Arthur Smith's comment in reply to E. Patrick Mosman, on the
More on Why White House Blocked CO2 Curbs
thread of the New York Times' Dot Earth blog (by Andrew Revkin):#186. July 21st, 2008, 11:25 a.m.
E. Patrick Mosman (#182) raises the “signature” claim that was also highlighted in Monckton’s APS FPS article cited so gleefully above. But I am not aware of anybody from the scientific consensus side stating that this “hot spot” is in any way a “fingerprint” -- maybe it’s expected from the models, but it’s not something central to the greenhouse effect in itself.
What *is* a signature of greenhouse gas warming, and what can be seen easily from the images in Monckton’s article, is differential heating and cooling between the surface and the stratosphere. Stratospheric cooling in particular is a key signature of greenhouse gas warming, because it is the first thing that happens when the radiative fluxes are out of balance: the increased greenhouse gas concentration results in increased emission (just as it results in increased absorption) and those layers closest to outer space must necessarily cool at least until things eventually return to radiative balance (the actual spectral dependence results in cooling even after the return to a steady state).
You will note in Monckton’s Figure 4, none of the other posited causes of warming (changing solar intensity, volcanoes, anthropogenic ozone or aerosols) results in any cooling of the top of the atmosphere: most warm the atmosphere uniformly. Only increased GHGs cool the stratosphere.

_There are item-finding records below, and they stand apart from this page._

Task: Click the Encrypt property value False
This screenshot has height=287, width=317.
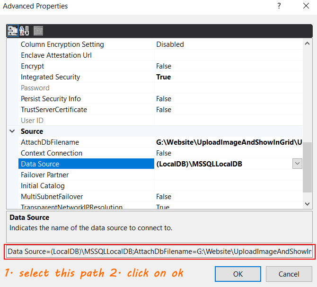Action: click(164, 66)

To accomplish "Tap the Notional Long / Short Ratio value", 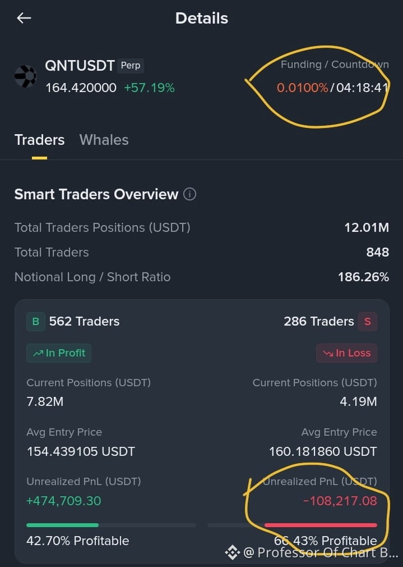I will point(363,277).

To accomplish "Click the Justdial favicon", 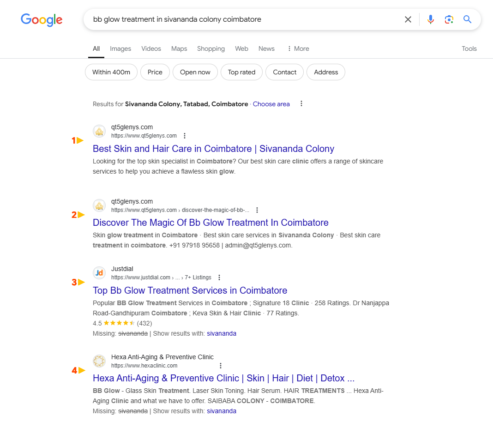I will pyautogui.click(x=99, y=273).
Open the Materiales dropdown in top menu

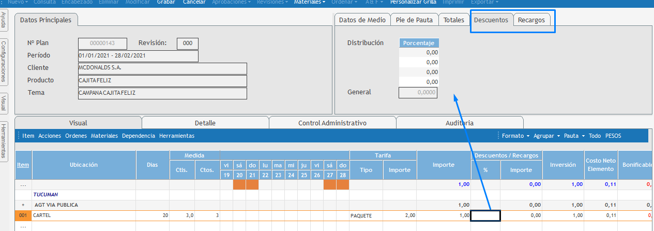click(x=309, y=2)
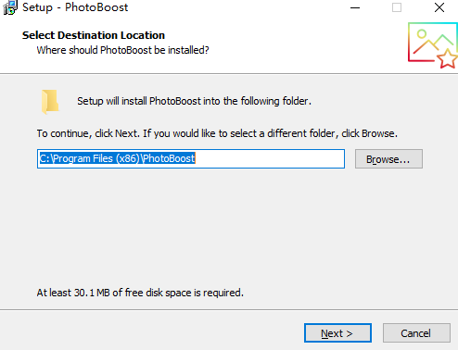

And then, look at his Figure 6 showing the observations -- lo and behold, the stratosphere has cooled down!
Of course Mosman’s other points should be familiar to people on this blog as already having been repeatedly shot down (I recommend http://www.skepticalscience.com/ for each of those), but I thought it would be interesting to highlight the “fingerprint” issue as a new piece of misinformation not on the usual delayer checklist (perhaps it will be soon though, with Monckton gaining publicity!).